トロイの木馬化された「jQuery」がnpmやGitHubで拡散

トロイの木馬化された「jQuery」がnpmやGitHubで拡散

海外のセキュリティ企業「Phylum」はトロイの木馬化された「jQuery」がnpmやGitHub、jsDelivr のCDNホストで拡散している事を指摘しました。

「jQuery」を悪用したサプライチェーン攻撃の概要

Phylumは 2024 年 5 月 26 日以来、トロイの木馬化された jQuery のバージョンを悪用する執拗なサプライ チェーン攻撃者を監視しており、最初に npm でこのjQuery を悪用する亜種を発見しました。
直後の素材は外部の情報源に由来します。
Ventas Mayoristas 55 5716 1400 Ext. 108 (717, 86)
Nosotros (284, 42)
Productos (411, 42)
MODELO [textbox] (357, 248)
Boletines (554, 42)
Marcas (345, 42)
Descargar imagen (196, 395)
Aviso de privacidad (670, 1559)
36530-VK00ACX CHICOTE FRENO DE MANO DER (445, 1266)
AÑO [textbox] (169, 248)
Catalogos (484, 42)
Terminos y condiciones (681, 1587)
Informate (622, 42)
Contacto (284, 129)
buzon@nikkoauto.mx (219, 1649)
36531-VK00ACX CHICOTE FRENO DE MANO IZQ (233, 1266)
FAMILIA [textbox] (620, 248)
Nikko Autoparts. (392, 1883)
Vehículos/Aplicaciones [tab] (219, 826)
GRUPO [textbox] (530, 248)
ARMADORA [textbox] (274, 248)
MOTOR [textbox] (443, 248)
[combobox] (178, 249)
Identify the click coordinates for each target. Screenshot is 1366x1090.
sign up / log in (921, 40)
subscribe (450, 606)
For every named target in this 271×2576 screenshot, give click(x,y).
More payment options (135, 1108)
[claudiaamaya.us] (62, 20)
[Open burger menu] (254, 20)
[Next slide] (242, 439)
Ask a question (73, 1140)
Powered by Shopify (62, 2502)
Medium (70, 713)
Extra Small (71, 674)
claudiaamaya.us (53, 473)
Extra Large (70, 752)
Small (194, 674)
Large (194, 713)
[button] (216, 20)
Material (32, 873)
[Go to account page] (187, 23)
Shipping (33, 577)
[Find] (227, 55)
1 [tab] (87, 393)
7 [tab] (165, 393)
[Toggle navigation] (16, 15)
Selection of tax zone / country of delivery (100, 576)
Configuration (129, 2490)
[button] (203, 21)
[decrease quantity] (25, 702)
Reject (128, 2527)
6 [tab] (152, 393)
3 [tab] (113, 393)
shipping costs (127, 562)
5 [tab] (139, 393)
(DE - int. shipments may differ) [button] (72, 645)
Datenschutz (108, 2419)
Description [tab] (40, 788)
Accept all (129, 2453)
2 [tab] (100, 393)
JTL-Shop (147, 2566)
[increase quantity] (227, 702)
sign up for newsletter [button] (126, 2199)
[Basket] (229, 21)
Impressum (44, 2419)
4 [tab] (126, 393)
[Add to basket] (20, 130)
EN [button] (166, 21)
そこでは、1 か月にわたって数十のパッケージで侵害されたバージョンが公開されていました。

なお、今回解説されている内容は正規の「jQuery」へ今回のトロイの木馬が紛れ込んでいるのではなく、

jQueryのサプライチェーン攻撃は高い可変性が特徴

この攻撃はパッケージ間の高い可変性が特徴です。

公開されたパッケージは比較的最小限でありながら、

データを送信するURLはパッケージごとにほぼユニークで、攻撃者は新しいユーザー名を使ってnpmに公開していました。

時折、単一のユーザーが複数の関連するパッケージを公開することもありましたし、プロジェクト内で異なる名前の複数のファイルバージョンを含むこともありました。

興味深いことに、ほとんどのパッケージにはnpmキャッシュフォルダー、npmログフォルダー、termux.propertiesファイルなど、npm公開には通常含まれない個人的なファイルも含まれていました。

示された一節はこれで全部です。